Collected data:

---*---

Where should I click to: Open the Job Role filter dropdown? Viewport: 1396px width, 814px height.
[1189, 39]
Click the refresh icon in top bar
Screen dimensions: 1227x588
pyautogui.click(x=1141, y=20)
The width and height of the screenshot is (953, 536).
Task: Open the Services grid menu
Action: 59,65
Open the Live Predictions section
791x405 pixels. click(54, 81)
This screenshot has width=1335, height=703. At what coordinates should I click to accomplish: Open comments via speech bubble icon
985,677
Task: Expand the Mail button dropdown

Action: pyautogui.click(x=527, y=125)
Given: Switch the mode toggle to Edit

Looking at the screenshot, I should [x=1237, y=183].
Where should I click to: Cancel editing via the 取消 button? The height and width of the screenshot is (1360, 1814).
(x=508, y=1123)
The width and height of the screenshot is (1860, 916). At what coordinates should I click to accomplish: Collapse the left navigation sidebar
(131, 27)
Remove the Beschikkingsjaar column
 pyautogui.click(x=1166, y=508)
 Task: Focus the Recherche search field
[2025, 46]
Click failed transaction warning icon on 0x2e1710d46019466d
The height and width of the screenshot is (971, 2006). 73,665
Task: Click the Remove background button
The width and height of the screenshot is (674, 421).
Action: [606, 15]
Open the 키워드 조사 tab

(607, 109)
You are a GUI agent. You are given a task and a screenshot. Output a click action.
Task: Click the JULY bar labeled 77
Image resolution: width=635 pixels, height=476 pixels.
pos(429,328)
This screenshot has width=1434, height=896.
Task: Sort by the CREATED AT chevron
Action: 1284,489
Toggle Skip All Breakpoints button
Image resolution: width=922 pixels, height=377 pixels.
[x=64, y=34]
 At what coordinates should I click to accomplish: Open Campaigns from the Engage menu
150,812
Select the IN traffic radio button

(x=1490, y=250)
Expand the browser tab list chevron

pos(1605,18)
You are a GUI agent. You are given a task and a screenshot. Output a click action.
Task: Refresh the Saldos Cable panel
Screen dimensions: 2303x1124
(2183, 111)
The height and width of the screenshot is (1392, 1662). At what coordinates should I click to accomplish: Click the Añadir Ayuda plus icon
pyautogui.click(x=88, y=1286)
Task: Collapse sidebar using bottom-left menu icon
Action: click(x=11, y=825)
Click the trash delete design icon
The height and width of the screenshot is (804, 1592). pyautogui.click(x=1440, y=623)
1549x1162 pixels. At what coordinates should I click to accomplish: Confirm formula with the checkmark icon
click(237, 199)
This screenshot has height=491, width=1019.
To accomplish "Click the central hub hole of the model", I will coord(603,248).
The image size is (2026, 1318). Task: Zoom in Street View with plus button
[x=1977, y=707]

---*---

» **PROMPT**:
Of the entries above, transcribe exactly those lines that fall between the line containing "Click failed transaction" and the line containing "Task: Click the JULY bar labeled 77", together with those two lines.

» **TASK ANSWER**:
Click failed transaction warning icon on 0x2e1710d46019466d
The height and width of the screenshot is (971, 2006). 73,665
Task: Click the Remove background button
The width and height of the screenshot is (674, 421).
Action: [606, 15]
Open the 키워드 조사 tab

(607, 109)
You are a GUI agent. You are given a task and a screenshot. Output a click action.
Task: Click the JULY bar labeled 77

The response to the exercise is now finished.